Trescu reached for the large-scale map on the table. He ran one fingertip down a meridian and intercepted with his other forefinger along a latitude line. The point was in the sea, around seventy kilometers north of the Lesser Islands chain.

“We still have an offshore imulsion rig near a Gorasnayan protectorate,” Trescu said. The UIR had never admitted to having
colonies
or invading poorer countries that had something they wanted. They always
protected
the lesser nations they walked into. All the old arguments came flooding back to Hoffman. “It’s still producing. More than our small community can make use of.”

No wonder Michaelson had pounced on Trescu like a mugger. He couldn’t run a working fleet without a lot of fuel, and even the windfall from Merrenat would run out. Yet again, Hoffman felt the future change on a single throwaway line in a meeting.

“How small?” Prescott asked.

“Four thousand people, maximum.” Trescu smiled. “You see my point already.”

“Your fuel in exchange for sanctuary here.”

“I really do think of it as the strength of pooled assets, Chairman Prescott. You get fuel without having to drill for it on the mainland, plus our modest fleet, troops, and population. We get the protection of being part of a larger community. I’m sorry for ruining your operation with Jacques, but what he sees as vigilantism is what we see as hijacking our fuel supplies and food.”

Prescott persisted. “You still haven’t answered my question. Why now? You’ve had years to contact us.”

“We wouldn’t have been much better off in Jacinto, but out here, things can be very different. When you put to sea … a submarine can hear a lot, Chairman Prescott. Especially when targets don’t even try to be stealthy. How do you think we knew where you were? Your fleet made a lot of noise shuttling back and forth to the mainland. And we keep good tabs on piracy.”

Hoffman avoided meeting Michaelson’s eye. He seemed desperate to make this deal work, but Hoffman wanted to be sure it was what it seemed to be. If Trescu wanted in, then he was going to have to answer a lot more questions.

“You have people and assets that you can’t move, in places you can’t reach easily and defend, is that it?”

Prescott said.

“Yes. There’s a limit to how long a small group can survive on its own.” Trescu took out a pencil and held it over the map. “I’ll show you where when I know your intentions.”

Prescott sat staring at the map, stroking his upper lip with the knuckle of his forefinger. Hoffman could guess what was coming next.
No enclaves
. It was the bedrock of his policy.

“If you come here,” Prescott said, “then you join the Coalition. And then you get full protection and benefits. I have to insist on unity.”
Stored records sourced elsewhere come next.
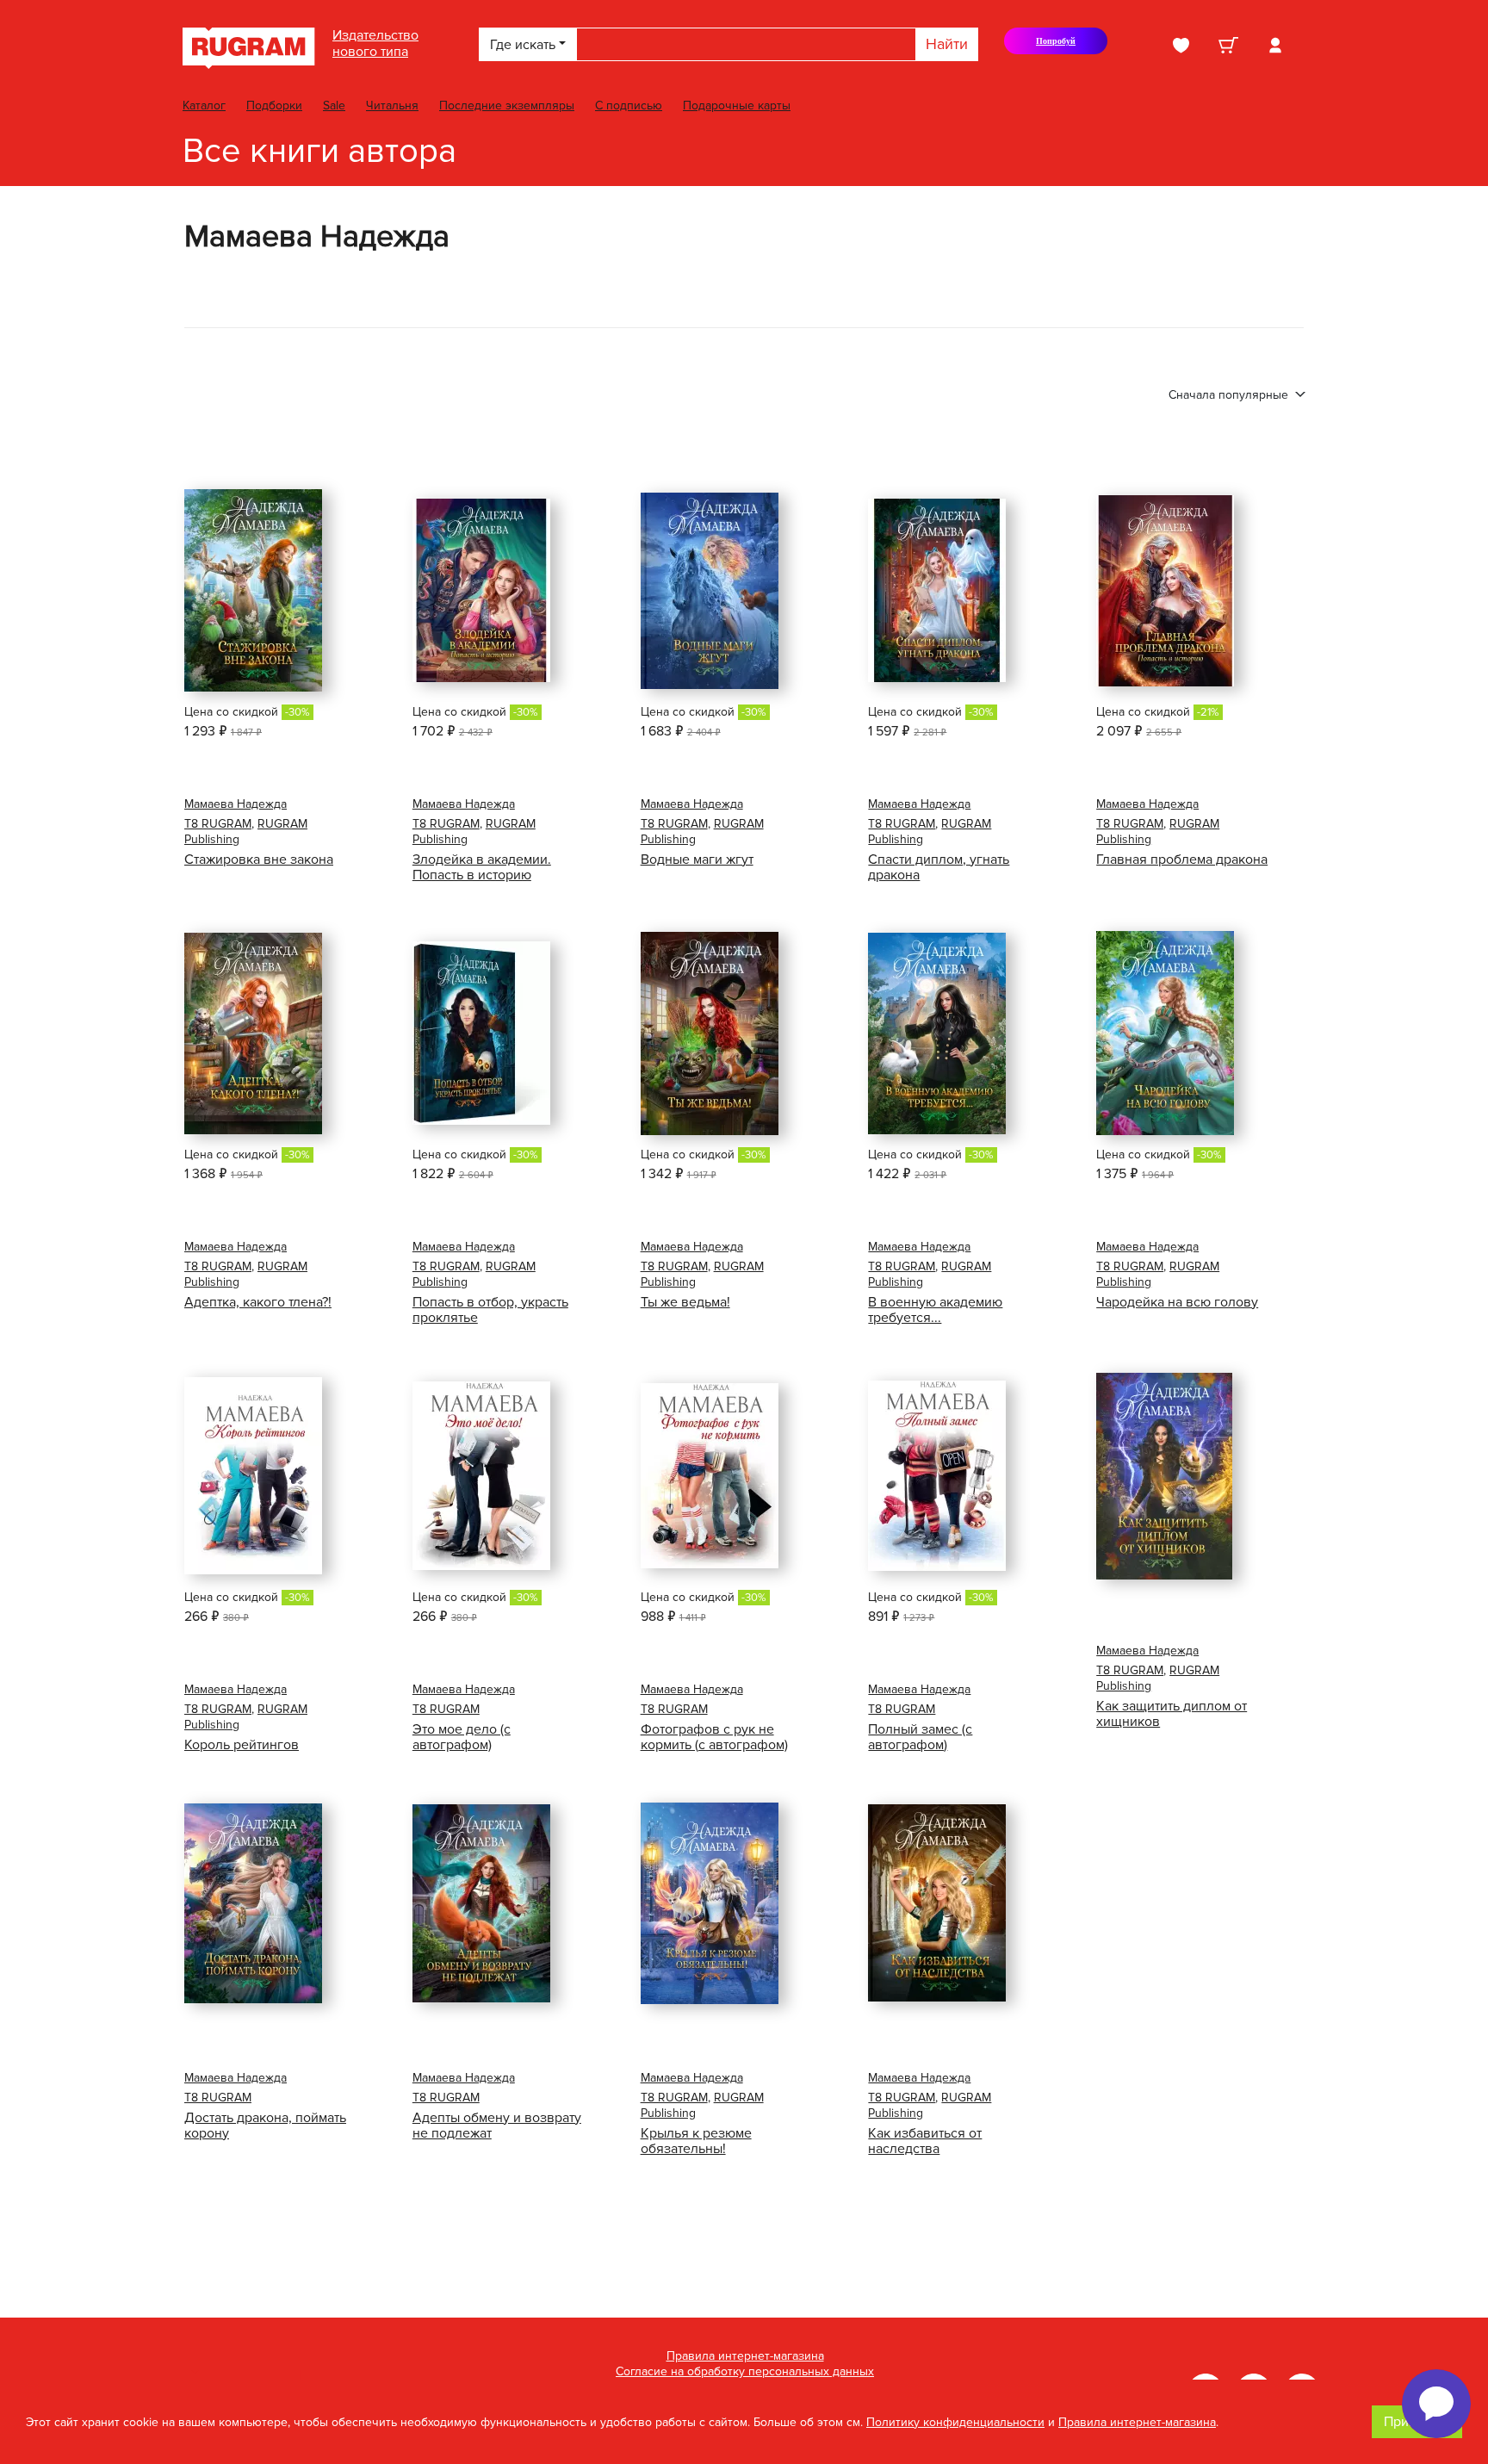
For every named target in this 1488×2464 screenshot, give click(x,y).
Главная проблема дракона (1182, 859)
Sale (334, 105)
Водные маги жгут (697, 859)
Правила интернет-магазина (745, 2356)
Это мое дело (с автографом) (461, 1737)
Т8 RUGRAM (217, 823)
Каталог (204, 105)
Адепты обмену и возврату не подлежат (496, 2125)
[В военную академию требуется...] (937, 1033)
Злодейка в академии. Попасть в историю (481, 867)
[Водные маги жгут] (709, 591)
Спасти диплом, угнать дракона (938, 867)
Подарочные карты (736, 105)
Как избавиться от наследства (925, 2141)
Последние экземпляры (506, 105)
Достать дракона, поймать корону (265, 2125)
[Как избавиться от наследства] (937, 1903)
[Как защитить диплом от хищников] (1164, 1476)
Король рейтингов (241, 1745)
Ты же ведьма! (685, 1302)
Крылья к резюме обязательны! (696, 2141)
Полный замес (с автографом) (920, 1737)
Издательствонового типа (375, 43)
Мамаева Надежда (235, 804)
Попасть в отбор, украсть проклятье (490, 1309)
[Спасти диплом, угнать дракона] (937, 590)
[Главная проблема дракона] (1165, 590)
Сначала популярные (1230, 395)
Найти (947, 43)
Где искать (522, 44)
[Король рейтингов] (253, 1475)
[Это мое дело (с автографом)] (481, 1475)
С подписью (628, 105)
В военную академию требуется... (935, 1309)
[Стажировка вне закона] (253, 590)
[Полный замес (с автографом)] (937, 1476)
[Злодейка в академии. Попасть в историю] (481, 590)
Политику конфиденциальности (955, 2422)
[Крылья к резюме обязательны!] (709, 1903)
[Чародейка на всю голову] (1165, 1033)
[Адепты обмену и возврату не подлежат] (481, 1903)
Trescu chewed his lip for a moment, eyebrows raised, which looked more like amusement than indecision. His pencil hovered over Gorasnaya on the map. Hoffman wondered how the good folks of Pelruan would take another influx of strangers.

“Ah, my father’s no longer alive to call me a traitor,” Trescu said. “He wouldn’t have understood Sera as it is now, anyway.”
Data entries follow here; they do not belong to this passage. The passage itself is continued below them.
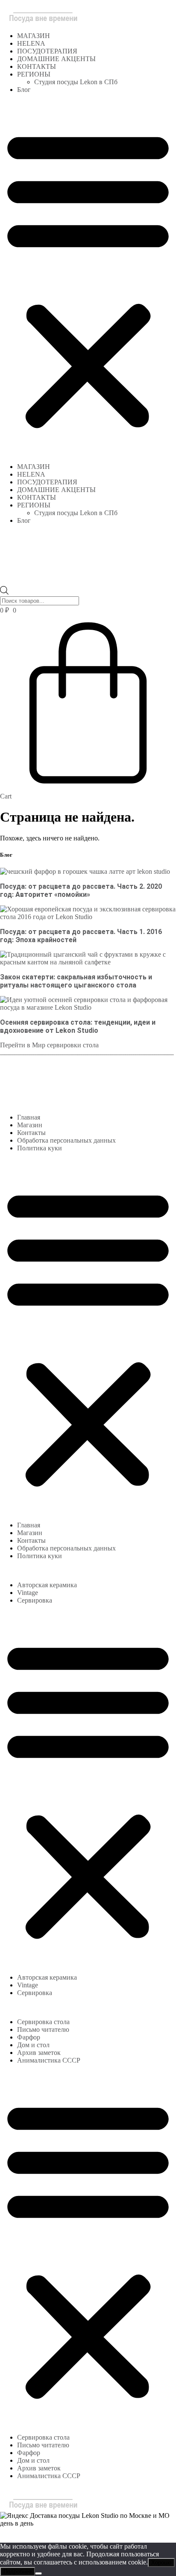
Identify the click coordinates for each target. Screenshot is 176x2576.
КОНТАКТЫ (36, 66)
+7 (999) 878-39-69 (26, 1087)
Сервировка (34, 1600)
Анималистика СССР (48, 2060)
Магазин (29, 1125)
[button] (88, 278)
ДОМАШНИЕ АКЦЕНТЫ (56, 58)
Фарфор (28, 2037)
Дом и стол (33, 2044)
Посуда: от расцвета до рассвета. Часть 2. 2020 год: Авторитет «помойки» (81, 890)
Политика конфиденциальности (61, 2534)
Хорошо (161, 2562)
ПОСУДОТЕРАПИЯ (47, 51)
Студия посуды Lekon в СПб (75, 81)
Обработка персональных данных (66, 1140)
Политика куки (39, 1148)
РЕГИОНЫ (33, 74)
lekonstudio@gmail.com (88, 1087)
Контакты (31, 1132)
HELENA (31, 43)
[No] (38, 2573)
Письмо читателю (43, 2029)
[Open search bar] (4, 582)
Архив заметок (39, 2052)
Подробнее (17, 2571)
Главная (28, 1117)
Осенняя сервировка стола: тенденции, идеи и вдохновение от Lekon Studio (77, 1026)
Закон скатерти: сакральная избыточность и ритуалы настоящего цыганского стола (76, 981)
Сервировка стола (43, 2021)
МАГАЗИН (33, 35)
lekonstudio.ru (70, 2531)
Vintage (27, 1592)
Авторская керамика (47, 1585)
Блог (24, 89)
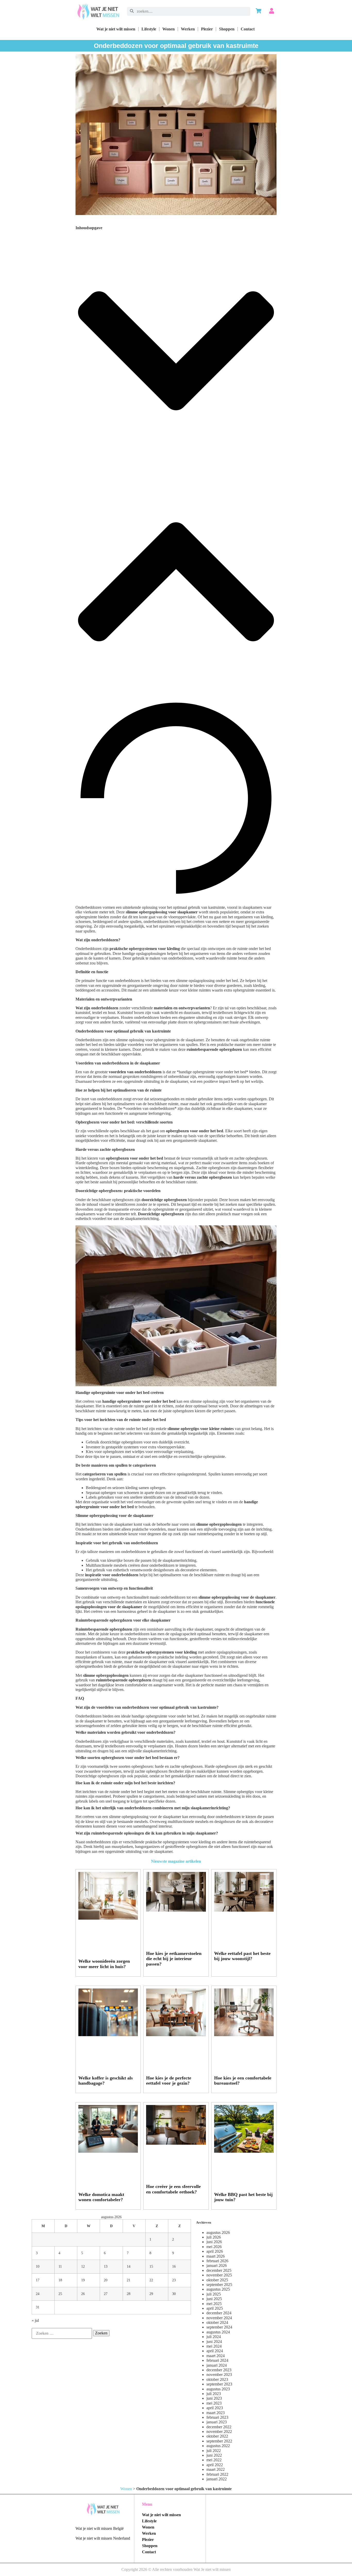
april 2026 (214, 2251)
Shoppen (226, 29)
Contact (248, 29)
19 (83, 2280)
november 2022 (219, 2431)
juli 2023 (213, 2393)
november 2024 (219, 2318)
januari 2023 (216, 2422)
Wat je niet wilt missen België (100, 2528)
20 (105, 2280)
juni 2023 (214, 2398)
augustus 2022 (218, 2445)
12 (83, 2266)
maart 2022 (215, 2469)
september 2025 (219, 2284)
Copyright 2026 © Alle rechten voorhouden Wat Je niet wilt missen (176, 2569)
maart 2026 (215, 2256)
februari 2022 (217, 2474)
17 (37, 2280)
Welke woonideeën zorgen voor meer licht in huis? (104, 1964)
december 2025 (218, 2270)
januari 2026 (216, 2265)
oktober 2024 (217, 2322)
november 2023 (219, 2374)
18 (60, 2280)
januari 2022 (216, 2479)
Prescott extended his hand for shaking. Trescu took it. One war had ended, at least.
ARMADILLO PA-207, EN ROUTE FOR PELRUAN, TWO DAYS LATER.

“I thought they had two squads permanently billeted at Pelruan already,” Cole said. “Sending us in too is a bit overkill for a little town of nice fisherfolk an’ that. Not that I don’t like the place.”

The ’Dill rumbled along with its hatches open, another sign that Cole’s world had changed a lot. Back on the mainland, open hatches would have earned a faceful of Hammerburst fire, not a fresh breeze that smelled of trees and green stuff. Baird even seemed to be driving more carefully, not tearing the ass out of the ’Dill’s clutch for a change, so maybe the relaxing feel of the place was settling him down, too.

“Prescott’s worried about the natives getting restless over the Indies,” Marcus said. “They know us. If anyone’s a safe bet on the ground today, it’s us.”